- WHAT THIS TASK INVOLVES:
Rewrite the items from the start through the line containing "Action: pos(404,108)", changing every "distance" to "range" and leaving everything else unchanged.

- PROVIDED INFORMATION:
################

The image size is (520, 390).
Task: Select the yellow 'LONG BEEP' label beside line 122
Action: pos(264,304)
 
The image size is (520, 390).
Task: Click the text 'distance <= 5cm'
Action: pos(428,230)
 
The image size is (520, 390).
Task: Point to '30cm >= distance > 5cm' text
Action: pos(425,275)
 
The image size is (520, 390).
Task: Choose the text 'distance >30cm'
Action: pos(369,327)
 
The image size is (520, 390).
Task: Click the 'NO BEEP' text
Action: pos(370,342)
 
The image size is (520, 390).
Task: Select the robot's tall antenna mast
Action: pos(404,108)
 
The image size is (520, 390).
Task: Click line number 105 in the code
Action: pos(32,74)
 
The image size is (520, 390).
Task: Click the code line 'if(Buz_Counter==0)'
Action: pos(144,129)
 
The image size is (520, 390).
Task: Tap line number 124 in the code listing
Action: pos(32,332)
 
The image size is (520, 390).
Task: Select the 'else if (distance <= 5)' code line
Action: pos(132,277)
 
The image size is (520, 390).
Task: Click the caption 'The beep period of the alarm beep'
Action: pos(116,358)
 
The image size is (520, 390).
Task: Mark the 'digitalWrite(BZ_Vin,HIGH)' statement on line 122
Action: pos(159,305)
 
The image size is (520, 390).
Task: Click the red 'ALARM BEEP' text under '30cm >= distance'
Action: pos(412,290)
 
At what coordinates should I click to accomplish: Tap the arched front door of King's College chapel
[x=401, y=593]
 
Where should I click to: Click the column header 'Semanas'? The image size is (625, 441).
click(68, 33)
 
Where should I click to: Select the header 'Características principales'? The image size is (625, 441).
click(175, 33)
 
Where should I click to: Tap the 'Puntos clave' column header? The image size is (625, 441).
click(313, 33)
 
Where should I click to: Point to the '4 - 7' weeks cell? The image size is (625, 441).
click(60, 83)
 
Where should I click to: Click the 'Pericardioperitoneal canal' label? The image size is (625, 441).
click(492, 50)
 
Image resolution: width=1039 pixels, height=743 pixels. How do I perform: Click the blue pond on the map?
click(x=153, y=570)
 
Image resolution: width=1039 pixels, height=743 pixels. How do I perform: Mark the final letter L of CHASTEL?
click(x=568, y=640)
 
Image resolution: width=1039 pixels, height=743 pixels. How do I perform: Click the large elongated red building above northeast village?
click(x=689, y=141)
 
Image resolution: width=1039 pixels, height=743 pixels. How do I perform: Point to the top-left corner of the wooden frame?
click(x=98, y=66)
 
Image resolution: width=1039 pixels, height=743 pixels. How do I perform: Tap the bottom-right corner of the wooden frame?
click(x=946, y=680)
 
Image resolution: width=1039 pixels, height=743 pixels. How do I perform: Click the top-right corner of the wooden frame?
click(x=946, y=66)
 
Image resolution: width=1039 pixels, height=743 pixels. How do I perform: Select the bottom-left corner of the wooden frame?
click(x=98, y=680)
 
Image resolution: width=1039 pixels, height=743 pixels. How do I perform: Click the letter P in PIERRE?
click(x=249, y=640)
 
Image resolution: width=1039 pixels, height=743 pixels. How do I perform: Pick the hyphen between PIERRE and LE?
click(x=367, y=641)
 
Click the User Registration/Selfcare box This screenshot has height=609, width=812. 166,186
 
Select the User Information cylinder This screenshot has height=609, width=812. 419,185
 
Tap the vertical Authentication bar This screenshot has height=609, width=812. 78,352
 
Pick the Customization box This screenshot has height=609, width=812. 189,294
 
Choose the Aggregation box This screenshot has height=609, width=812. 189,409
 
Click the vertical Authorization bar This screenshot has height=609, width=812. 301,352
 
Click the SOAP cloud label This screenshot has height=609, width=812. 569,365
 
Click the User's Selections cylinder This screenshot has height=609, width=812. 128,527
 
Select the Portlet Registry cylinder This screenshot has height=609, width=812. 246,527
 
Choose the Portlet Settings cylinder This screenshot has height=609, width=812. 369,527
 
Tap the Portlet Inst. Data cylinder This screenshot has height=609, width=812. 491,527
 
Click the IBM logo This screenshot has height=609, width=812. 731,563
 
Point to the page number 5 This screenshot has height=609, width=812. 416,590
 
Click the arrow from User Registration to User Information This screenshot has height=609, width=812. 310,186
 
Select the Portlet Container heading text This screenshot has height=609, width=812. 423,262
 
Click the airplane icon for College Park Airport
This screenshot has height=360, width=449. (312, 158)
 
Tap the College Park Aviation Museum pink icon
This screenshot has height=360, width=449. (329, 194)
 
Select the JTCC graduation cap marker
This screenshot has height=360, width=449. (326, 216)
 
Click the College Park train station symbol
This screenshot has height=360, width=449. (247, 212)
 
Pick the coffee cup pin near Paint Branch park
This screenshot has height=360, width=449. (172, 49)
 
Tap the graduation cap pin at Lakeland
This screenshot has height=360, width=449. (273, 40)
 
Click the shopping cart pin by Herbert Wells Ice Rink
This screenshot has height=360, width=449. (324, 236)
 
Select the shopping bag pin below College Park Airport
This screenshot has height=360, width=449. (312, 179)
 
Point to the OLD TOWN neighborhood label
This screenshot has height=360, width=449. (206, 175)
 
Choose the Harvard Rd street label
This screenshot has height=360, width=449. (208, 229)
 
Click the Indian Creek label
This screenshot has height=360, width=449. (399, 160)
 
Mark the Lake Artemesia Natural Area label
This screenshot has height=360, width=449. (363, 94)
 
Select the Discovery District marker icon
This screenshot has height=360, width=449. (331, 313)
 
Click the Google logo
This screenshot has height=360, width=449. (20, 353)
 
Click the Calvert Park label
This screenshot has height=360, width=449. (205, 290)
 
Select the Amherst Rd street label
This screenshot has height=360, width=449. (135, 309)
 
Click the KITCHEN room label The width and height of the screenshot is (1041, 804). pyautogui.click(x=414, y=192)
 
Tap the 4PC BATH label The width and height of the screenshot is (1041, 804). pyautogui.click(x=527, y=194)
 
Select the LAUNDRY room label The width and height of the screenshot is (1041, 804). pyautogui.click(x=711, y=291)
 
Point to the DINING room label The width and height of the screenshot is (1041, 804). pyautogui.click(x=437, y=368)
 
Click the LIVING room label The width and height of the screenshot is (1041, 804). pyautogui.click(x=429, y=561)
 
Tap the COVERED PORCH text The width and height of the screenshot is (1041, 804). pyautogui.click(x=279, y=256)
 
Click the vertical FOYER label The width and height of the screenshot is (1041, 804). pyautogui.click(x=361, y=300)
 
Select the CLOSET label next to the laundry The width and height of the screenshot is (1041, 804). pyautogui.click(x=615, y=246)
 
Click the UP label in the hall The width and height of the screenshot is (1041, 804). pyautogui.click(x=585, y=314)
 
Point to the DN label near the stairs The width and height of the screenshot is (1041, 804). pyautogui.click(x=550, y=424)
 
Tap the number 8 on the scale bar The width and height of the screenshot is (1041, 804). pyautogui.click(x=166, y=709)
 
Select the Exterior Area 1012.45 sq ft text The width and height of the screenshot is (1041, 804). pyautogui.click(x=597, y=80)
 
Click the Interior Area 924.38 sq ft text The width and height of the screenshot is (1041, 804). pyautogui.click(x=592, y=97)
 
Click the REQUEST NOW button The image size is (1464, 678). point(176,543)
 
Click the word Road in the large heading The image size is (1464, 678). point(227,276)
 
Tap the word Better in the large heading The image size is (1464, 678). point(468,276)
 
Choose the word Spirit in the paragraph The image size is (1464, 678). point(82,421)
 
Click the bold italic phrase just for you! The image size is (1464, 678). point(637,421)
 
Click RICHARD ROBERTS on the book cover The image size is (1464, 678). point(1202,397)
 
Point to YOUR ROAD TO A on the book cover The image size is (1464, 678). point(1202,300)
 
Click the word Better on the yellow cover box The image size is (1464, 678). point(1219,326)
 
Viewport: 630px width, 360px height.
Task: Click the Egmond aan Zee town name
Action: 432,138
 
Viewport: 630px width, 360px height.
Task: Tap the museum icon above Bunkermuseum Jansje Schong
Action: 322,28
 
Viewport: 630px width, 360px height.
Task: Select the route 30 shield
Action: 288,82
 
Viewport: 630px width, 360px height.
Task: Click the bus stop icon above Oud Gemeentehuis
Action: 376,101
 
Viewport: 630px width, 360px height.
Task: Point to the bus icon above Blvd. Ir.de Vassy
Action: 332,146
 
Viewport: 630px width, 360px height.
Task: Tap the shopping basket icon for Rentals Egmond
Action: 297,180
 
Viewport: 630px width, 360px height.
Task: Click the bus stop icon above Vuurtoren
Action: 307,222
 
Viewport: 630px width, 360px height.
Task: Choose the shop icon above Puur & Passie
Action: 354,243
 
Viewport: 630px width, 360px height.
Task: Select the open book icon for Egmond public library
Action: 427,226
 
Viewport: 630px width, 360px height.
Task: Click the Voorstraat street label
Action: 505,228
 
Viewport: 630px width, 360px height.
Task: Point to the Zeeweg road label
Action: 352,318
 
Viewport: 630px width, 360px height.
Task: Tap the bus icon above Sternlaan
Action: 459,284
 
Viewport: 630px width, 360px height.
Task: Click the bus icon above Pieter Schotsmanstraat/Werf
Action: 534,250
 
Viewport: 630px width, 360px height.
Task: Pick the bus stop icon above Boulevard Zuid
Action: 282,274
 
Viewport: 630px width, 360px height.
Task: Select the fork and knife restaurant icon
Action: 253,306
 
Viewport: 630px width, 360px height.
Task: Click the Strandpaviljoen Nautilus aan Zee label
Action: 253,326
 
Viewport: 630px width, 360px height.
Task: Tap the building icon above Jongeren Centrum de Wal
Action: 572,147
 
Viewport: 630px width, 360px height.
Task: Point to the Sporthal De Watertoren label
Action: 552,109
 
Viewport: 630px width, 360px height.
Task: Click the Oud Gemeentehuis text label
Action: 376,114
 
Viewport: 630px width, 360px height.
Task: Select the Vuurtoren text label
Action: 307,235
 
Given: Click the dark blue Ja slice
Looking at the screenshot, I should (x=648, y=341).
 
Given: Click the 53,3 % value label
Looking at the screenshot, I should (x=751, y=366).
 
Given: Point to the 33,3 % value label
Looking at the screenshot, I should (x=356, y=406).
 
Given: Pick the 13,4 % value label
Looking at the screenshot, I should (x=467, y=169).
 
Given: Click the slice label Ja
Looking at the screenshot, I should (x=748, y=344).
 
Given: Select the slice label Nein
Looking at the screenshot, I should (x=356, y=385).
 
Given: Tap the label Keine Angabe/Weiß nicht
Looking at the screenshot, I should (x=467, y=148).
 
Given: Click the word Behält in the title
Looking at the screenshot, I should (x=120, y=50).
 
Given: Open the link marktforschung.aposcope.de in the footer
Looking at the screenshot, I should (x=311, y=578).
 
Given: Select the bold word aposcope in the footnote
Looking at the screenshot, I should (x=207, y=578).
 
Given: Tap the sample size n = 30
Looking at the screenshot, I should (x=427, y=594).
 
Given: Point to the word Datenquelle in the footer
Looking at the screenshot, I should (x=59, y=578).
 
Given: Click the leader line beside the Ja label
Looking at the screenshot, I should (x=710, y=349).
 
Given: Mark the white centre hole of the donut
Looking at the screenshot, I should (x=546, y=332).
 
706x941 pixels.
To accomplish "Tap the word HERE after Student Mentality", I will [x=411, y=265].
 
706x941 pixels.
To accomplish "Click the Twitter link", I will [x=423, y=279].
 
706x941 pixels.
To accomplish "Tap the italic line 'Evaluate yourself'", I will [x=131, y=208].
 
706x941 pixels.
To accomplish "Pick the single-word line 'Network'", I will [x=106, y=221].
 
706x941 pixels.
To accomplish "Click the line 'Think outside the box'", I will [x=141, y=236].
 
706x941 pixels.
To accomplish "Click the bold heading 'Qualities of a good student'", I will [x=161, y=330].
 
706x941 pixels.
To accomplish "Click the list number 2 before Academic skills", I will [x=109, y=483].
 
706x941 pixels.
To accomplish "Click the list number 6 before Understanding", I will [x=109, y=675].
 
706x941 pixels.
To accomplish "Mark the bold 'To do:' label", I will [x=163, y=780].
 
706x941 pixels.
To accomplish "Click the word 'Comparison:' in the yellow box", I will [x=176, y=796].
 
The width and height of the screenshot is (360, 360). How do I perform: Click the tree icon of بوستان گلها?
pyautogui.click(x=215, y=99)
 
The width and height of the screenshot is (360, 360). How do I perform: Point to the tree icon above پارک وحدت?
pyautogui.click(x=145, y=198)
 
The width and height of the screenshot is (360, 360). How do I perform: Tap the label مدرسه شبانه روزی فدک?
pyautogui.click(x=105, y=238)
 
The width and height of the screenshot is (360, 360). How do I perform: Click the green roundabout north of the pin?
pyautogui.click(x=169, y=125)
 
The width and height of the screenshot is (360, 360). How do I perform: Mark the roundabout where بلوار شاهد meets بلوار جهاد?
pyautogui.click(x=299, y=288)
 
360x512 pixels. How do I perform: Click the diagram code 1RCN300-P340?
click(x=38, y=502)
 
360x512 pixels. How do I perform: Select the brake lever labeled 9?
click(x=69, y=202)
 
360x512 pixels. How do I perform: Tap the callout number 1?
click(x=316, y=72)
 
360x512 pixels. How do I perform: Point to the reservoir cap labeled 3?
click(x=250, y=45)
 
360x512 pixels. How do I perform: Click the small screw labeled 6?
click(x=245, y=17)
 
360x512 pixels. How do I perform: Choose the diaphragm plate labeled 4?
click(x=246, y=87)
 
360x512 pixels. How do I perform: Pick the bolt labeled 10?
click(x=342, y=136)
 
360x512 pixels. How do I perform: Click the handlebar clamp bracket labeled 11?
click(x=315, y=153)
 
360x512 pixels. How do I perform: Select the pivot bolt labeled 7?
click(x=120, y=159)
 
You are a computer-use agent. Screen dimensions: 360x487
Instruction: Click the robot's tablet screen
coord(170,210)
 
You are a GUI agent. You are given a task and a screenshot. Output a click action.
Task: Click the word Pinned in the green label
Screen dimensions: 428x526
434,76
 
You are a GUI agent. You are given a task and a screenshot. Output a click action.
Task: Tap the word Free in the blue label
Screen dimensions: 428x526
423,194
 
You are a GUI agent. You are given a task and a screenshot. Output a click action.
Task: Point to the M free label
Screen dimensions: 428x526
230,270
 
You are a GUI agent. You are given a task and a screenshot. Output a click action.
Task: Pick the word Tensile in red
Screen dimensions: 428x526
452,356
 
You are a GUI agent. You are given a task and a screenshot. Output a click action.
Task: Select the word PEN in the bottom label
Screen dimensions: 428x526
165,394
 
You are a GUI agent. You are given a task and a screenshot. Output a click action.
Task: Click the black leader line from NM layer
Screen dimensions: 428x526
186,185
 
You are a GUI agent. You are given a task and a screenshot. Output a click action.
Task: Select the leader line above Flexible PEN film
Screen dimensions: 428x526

################

- WRITTEN SOLUTION:
The image size is (520, 390).
Task: Select the yellow 'LONG BEEP' label beside line 122
Action: pos(264,304)
 
The image size is (520, 390).
Task: Click the text 'range <= 5cm'
Action: pos(428,230)
 
The image size is (520, 390).
Task: Point to '30cm >= range > 5cm' text
Action: pos(425,275)
 
The image size is (520, 390).
Task: Choose the text 'range >30cm'
Action: pos(369,327)
 
The image size is (520, 390).
Task: Click the 'NO BEEP' text
Action: pos(370,342)
 
The image size is (520, 390).
Task: Select the robot's tall antenna mast
Action: pos(404,108)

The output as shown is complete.